"Let me go, Torcall Cameron, in the name of God!"

The blind man relaxed his grip a little, which had become like a vice. The words brought a shock to his heart. He had never heard Nial call him by his name before: and if he were of demon birth, how could he say "an ainm an Athar"?

"Let me go, Torcall Cameron, or I will put a rosad upon you, a spell that no sian of Oona or Sorcha will save you from."

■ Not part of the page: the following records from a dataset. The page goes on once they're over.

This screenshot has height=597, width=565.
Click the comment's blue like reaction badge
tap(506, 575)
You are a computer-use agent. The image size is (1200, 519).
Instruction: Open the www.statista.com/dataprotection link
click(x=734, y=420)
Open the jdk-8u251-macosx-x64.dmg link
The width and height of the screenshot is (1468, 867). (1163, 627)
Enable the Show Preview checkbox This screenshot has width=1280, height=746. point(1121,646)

"You, you thing of the woods, you put a spell upon me: you who had my bread, and had my fire, and who would have died but for me! Ay, and you would put a spell upon me! And what would that rosad be like, now, from you that have never consorted with men, and have learned nothing save from the lassie Oona?"

"When I was with the children of the wind," Nial began, to be interrupted at once by his captor, who muttered, "Ah, the gypsies I forgot"—and grew grave, as with the shadow of a fear.

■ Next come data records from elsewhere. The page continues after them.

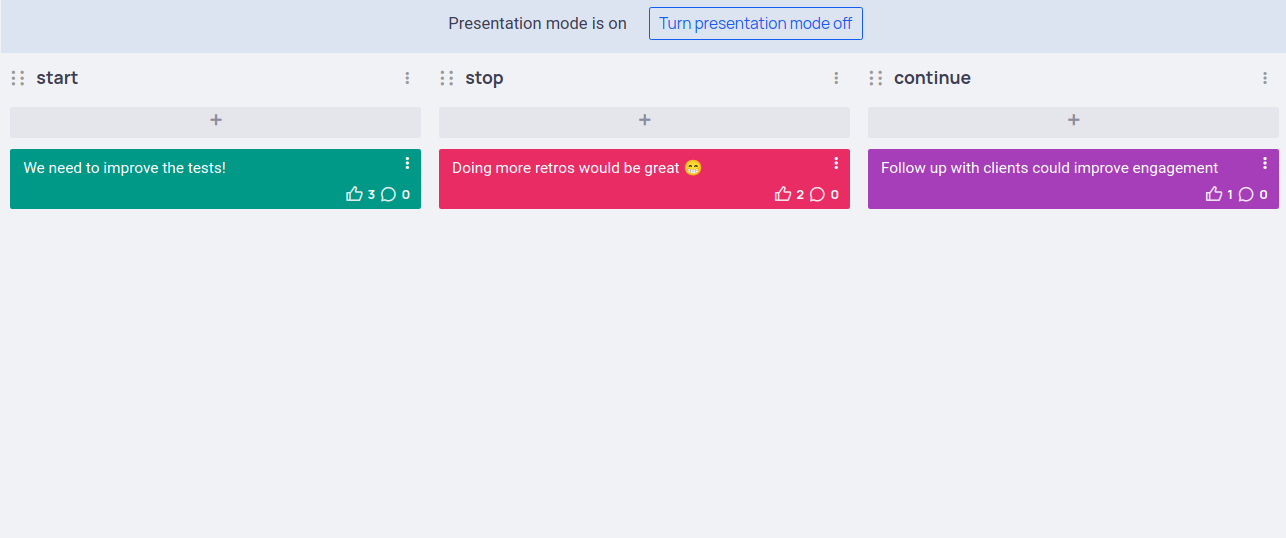Open comments on the purple clients card

point(1246,194)
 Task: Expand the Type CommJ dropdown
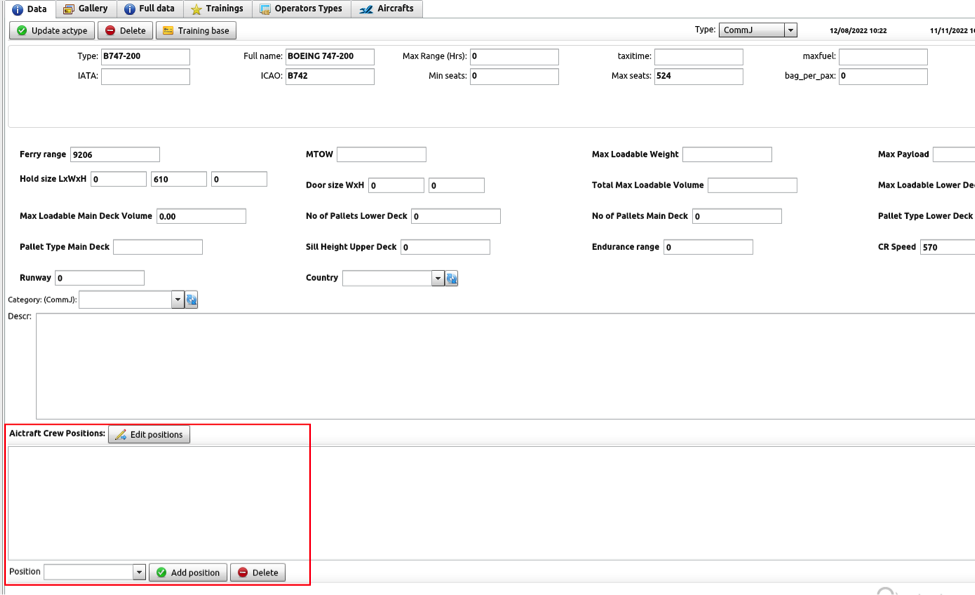coord(790,31)
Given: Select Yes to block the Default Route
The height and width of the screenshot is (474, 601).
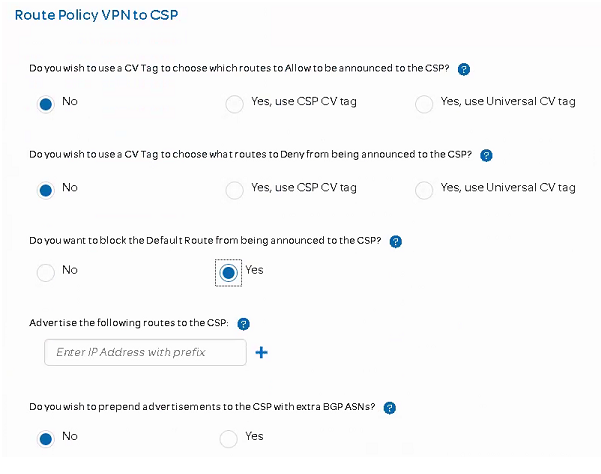Looking at the screenshot, I should pos(229,272).
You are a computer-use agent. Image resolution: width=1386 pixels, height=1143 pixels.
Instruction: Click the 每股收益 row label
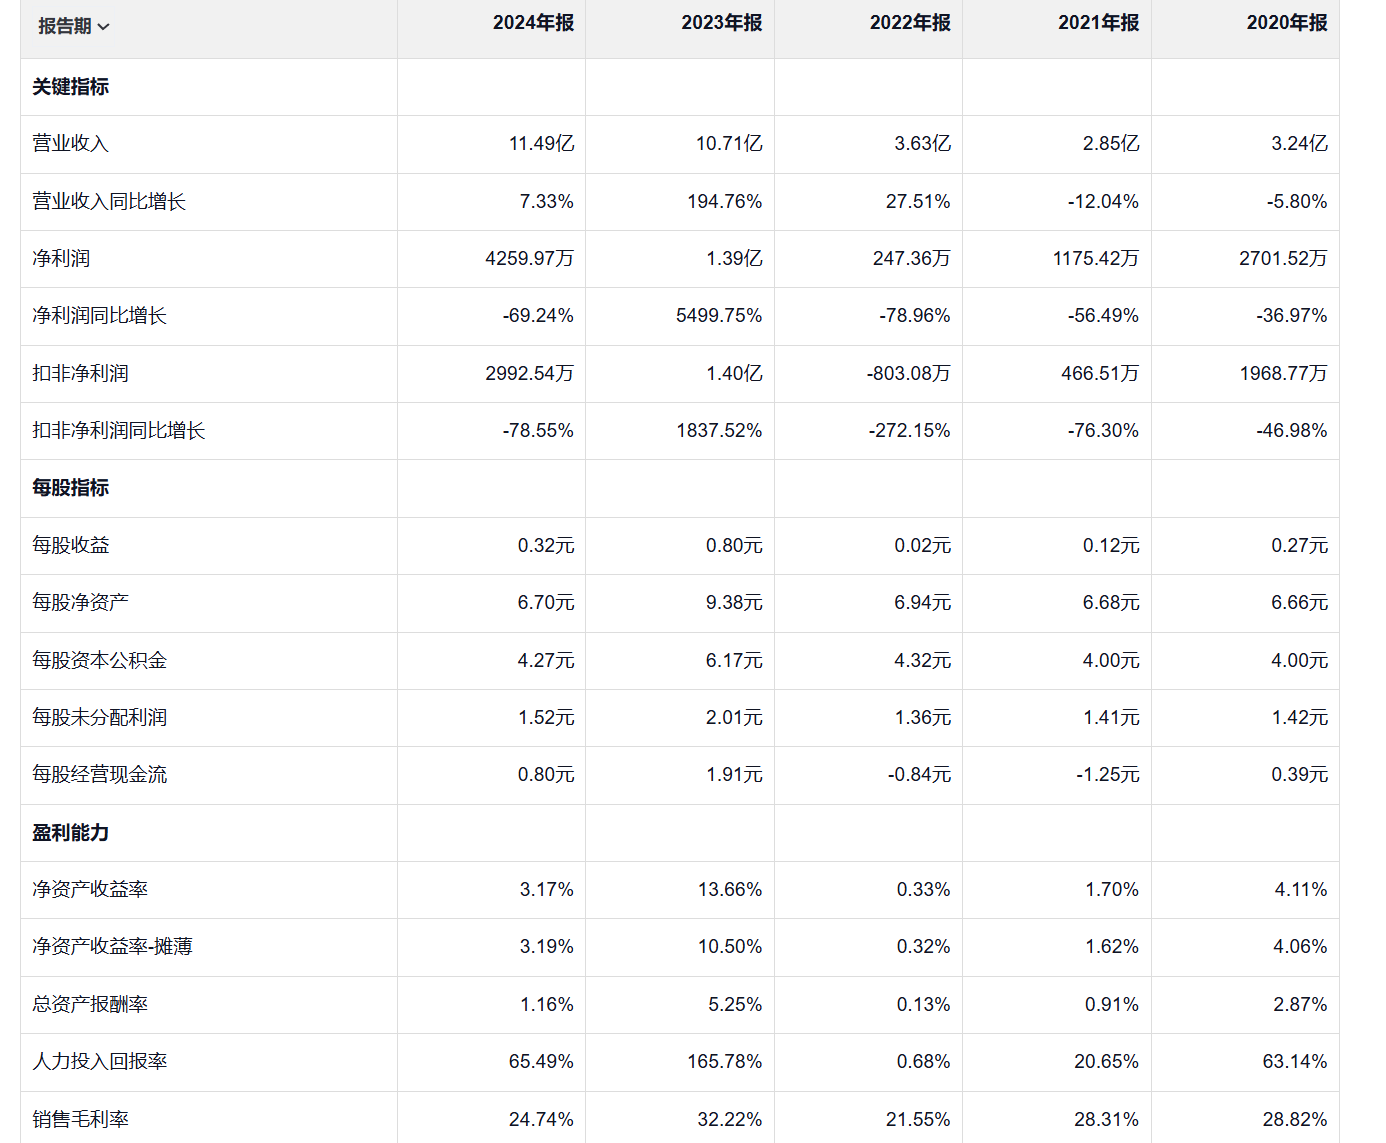[x=70, y=546]
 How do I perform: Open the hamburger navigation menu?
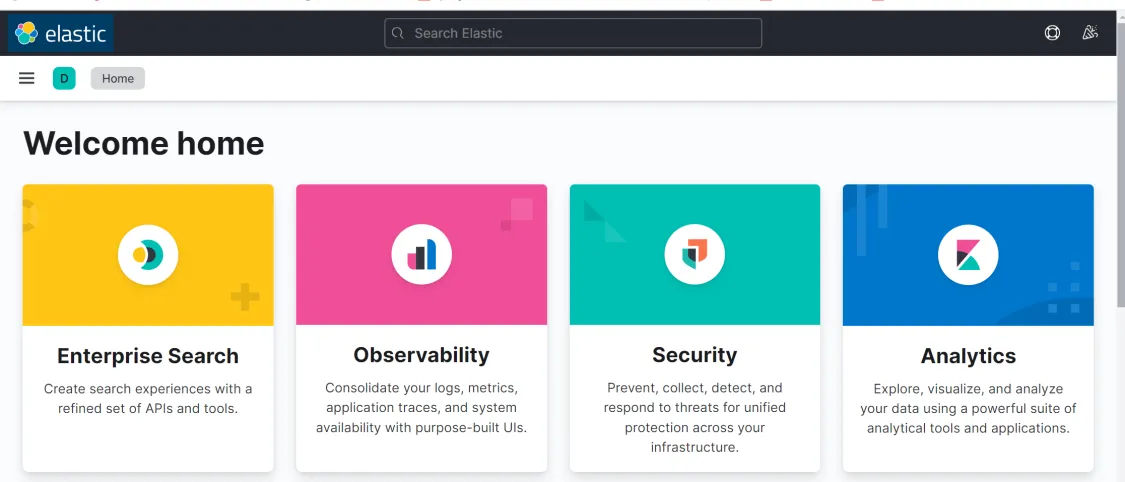27,78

"When I was with the children of the wind, Màm-Gorm, I learned some things that even you may not know. And in the woods I have learned that which no man knows. And if I put the evil upon you, you will die slow, year by year, from the brain that is behind your eyes to the last bones of your feet!"

Cameron shuddered.

"It may be so. God forgive me, any way. You have done me no harm. But look you, Nial of the woods, keep out of my way when I wander abroad—and let me hear no more of your spells. There: you are free to go. Yet even now that my hand is off you, I long to make sure that you are not the thing that came out of the cairn."

With a dark, vengeful face the elf-man moved out of reach; then he whispered in a slow, meaning way:

"I am going, for I see Marsail coming down the hill from the cairn, and with her is a man——"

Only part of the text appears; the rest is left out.